Chong's keynote talk, “Quantum Computing is Getting Real: Architecture, PL, and OS roles in Closing the Gap between Quantum Algorithms and Machines,” was presented at the ASPLOS 2018 Meeting .  ASPLOS (ACM International Conference on Architectural Support for Programming Languages and Operating Systems) is "the premier forum for multidisciplinary systems research spanning computer architecture and hardware, programming languages and compilers, operating systems and networking."  Chong's talk highlighted the unique time this is for the field of quantum computing, the potential transformative power of 100-1,000 qubit machines that are coming on-line in the next few years, and the key role that the computer science community must play in closing the gap between practical quantum algorithms and these real machines.

Chong discussed how these near-term machines may "fundamentally change our concept of what is computable," and outlined specific opportunities/challenges involved in vertically integrating software and hardware in the upcoming era of noisy intermediate-scale quantum (NISQ) technology.  (see ASPLOS conference summary).

ASPLOS 2018 PROGRAM  LISTING:

Keynote: Fred Chong, Seymour Goodman Professor of Computer Architecture,
University of Chicago

Title: “Quantum Computing is Getting Real: Architecture, PL, and OS roles in Closing the Gap between Quantum Algorithms and Machines”

Abstract: Quantum computing is at an inflection point, where 50-qubit (quantum bit) machines have been built, 100-qubit machines are just around the corner, and even 1000-qubit machines are perhaps only a few years away.  These machines have the potential to fundamentally change our concept of what is computable and demonstrate practical applications in areas such as quantum chemistry, optimization, and quantum simulation.

Yet a significant resource gap remains between practical quantum algorithms and real machines.  There is an urgent shortage of the necessary computer scientists to work on software and architectures to close this gap.

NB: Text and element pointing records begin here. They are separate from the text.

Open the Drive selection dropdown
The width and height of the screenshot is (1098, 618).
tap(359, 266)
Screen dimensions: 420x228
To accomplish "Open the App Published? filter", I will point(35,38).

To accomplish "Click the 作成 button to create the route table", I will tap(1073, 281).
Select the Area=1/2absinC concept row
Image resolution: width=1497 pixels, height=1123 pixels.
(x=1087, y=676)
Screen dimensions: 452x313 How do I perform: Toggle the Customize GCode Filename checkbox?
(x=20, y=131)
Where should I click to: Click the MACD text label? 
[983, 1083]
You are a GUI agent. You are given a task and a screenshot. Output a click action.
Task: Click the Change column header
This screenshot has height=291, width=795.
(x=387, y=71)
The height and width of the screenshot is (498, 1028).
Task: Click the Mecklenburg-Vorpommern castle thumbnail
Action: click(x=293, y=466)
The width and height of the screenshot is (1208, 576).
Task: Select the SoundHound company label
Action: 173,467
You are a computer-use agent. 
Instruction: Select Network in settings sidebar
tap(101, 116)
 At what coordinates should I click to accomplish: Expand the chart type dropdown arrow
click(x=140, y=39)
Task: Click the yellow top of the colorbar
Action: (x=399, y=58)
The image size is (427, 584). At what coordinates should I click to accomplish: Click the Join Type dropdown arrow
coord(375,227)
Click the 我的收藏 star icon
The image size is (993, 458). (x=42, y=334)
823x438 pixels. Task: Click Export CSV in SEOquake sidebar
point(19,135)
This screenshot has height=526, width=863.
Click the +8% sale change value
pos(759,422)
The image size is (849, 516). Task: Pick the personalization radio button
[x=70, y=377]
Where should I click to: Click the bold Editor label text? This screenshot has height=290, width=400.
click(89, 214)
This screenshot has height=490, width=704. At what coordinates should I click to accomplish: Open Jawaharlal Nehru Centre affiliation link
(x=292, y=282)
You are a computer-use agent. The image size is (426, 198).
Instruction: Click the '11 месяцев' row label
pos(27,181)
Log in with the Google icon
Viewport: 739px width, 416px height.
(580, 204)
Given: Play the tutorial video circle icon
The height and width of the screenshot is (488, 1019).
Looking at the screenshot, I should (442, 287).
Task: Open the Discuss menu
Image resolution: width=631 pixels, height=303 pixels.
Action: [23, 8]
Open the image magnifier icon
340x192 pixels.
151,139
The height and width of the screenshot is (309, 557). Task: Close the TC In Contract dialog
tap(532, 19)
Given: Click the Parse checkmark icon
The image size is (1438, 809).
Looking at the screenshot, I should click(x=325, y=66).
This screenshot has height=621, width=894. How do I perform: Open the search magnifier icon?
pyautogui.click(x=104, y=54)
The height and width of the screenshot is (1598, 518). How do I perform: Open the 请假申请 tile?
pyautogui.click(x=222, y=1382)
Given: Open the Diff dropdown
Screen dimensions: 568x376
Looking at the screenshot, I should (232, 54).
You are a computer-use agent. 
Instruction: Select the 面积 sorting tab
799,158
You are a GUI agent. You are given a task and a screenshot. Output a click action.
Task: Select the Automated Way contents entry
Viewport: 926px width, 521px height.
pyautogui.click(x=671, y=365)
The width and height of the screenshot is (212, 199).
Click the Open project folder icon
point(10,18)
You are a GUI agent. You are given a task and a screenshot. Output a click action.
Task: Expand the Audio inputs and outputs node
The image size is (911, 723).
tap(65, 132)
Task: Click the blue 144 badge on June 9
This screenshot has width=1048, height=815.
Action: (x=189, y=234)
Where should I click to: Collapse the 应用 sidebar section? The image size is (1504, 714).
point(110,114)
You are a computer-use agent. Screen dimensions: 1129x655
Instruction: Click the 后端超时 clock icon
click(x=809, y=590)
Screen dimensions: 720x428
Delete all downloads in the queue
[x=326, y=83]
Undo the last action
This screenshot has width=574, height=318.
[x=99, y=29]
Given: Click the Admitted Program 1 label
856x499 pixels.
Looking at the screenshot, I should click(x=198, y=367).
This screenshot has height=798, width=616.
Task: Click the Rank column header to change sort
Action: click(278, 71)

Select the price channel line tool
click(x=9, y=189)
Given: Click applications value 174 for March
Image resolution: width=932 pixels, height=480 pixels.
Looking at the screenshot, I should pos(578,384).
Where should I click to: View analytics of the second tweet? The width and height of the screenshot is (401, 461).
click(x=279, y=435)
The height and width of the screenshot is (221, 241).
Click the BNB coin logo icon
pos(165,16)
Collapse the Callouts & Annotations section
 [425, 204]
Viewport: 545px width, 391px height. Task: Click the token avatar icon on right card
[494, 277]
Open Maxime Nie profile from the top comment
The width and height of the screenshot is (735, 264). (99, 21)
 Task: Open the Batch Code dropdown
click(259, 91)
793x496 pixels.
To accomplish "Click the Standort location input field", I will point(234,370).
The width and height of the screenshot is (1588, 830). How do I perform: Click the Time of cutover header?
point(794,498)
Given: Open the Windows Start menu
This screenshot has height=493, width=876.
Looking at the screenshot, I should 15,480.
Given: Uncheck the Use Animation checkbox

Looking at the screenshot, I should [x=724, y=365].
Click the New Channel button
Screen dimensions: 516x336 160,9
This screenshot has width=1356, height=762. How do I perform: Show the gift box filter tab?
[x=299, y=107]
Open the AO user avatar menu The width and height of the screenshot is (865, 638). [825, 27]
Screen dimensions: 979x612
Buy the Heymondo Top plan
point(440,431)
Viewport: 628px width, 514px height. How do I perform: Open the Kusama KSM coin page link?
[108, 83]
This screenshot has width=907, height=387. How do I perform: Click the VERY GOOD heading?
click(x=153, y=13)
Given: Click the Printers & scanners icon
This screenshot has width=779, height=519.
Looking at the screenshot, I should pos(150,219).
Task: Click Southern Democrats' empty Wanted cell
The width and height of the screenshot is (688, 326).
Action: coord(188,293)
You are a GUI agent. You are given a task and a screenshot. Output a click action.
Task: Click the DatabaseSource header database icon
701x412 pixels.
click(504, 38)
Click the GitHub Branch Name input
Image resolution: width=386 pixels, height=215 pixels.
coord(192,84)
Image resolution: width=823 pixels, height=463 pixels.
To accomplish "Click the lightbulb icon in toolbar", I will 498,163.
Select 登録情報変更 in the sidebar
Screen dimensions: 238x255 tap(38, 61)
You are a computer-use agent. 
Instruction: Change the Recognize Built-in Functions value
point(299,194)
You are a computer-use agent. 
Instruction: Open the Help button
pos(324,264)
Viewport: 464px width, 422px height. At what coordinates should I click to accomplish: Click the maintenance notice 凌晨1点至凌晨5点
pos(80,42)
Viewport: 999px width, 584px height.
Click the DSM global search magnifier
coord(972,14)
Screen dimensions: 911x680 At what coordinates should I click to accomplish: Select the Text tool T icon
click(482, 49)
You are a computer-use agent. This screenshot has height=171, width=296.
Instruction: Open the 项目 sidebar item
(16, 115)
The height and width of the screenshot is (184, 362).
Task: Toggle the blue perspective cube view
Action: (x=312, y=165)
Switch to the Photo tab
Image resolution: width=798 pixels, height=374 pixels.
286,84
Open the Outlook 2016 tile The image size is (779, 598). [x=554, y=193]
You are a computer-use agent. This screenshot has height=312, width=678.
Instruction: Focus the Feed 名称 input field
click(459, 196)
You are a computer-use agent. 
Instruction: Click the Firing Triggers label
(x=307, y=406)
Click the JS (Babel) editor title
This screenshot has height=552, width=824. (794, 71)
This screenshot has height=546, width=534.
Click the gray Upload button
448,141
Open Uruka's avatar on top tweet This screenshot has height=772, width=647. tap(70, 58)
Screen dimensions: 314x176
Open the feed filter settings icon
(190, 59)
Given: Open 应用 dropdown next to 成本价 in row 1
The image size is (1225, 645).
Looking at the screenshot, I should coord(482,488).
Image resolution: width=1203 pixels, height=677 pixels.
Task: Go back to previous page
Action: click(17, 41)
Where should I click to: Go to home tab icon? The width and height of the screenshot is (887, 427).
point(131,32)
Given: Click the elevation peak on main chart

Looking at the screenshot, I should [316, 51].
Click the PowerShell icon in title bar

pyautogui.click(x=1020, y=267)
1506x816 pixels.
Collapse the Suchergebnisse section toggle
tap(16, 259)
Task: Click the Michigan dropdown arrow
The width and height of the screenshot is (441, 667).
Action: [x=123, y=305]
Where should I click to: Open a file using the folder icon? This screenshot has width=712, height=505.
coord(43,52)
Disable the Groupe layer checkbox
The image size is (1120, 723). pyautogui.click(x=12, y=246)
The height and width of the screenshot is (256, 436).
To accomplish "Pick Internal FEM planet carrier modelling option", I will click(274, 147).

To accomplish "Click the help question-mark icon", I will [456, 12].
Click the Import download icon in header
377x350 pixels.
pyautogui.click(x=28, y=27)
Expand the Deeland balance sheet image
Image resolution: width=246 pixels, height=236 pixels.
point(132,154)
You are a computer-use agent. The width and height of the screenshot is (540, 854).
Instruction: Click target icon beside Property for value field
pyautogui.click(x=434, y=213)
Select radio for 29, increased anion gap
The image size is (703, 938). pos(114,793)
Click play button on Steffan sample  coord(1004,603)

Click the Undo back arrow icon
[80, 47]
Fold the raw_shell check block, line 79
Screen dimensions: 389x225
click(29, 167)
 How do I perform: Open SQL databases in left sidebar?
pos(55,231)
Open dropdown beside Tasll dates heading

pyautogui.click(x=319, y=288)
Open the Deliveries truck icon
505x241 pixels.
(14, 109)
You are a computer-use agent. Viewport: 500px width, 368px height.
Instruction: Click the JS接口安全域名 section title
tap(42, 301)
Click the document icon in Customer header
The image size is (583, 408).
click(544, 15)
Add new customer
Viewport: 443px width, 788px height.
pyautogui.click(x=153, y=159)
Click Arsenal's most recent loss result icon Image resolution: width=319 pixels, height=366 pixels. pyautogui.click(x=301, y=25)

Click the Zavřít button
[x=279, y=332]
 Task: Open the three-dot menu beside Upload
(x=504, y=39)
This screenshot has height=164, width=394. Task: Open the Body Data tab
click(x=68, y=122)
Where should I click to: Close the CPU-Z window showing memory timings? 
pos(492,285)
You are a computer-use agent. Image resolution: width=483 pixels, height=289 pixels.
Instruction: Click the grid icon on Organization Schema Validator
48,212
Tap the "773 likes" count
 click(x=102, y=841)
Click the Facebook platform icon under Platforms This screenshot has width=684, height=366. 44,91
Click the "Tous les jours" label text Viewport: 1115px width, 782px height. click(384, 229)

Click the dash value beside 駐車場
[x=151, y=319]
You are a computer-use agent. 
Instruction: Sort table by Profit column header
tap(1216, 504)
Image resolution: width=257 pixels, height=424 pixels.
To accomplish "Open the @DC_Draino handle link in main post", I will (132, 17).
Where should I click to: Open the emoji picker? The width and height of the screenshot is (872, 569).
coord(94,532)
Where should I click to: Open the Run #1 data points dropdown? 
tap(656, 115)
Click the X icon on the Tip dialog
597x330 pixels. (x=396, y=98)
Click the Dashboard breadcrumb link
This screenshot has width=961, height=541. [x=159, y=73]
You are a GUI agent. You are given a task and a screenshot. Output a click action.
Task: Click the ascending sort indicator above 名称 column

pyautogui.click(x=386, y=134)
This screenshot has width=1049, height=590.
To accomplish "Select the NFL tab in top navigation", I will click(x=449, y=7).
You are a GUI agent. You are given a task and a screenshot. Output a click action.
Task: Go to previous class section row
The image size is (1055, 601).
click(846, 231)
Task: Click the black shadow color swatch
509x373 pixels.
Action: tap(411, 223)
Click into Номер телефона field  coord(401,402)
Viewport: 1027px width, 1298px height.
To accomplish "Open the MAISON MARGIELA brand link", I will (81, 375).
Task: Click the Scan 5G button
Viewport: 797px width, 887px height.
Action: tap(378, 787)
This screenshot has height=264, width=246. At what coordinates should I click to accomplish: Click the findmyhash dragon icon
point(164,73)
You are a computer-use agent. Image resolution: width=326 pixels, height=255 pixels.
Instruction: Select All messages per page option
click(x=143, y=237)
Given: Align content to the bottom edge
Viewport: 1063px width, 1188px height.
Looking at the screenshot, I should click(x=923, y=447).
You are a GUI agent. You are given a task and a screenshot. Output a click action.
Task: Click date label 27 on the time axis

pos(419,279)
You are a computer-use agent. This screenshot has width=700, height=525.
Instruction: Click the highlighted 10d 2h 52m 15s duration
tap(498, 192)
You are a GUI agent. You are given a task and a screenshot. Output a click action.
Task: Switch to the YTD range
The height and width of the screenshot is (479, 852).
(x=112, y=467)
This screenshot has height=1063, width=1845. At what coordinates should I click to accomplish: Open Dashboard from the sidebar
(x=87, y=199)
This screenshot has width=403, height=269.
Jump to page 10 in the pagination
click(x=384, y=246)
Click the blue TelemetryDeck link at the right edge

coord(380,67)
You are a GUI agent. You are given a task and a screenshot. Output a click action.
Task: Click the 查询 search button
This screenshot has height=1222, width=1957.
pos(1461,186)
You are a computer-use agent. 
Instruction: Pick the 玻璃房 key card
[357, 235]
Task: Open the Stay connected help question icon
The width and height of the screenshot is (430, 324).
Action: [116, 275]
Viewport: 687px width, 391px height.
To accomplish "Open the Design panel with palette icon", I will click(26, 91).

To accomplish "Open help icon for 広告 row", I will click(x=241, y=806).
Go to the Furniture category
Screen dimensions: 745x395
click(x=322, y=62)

I will outline several grand research challenges in closing this gap, including programming language design, software and hardware verification, defining and perforating abstraction boundaries, cross-layer optimization, managing parallelism and communication, mapping and scheduling computations, reducing control complexity, machine-specific optimizations, learning error patterns, and many more. I will also describe the resources and infrastructure available for starting research in quantum computing and for tackling these challenges.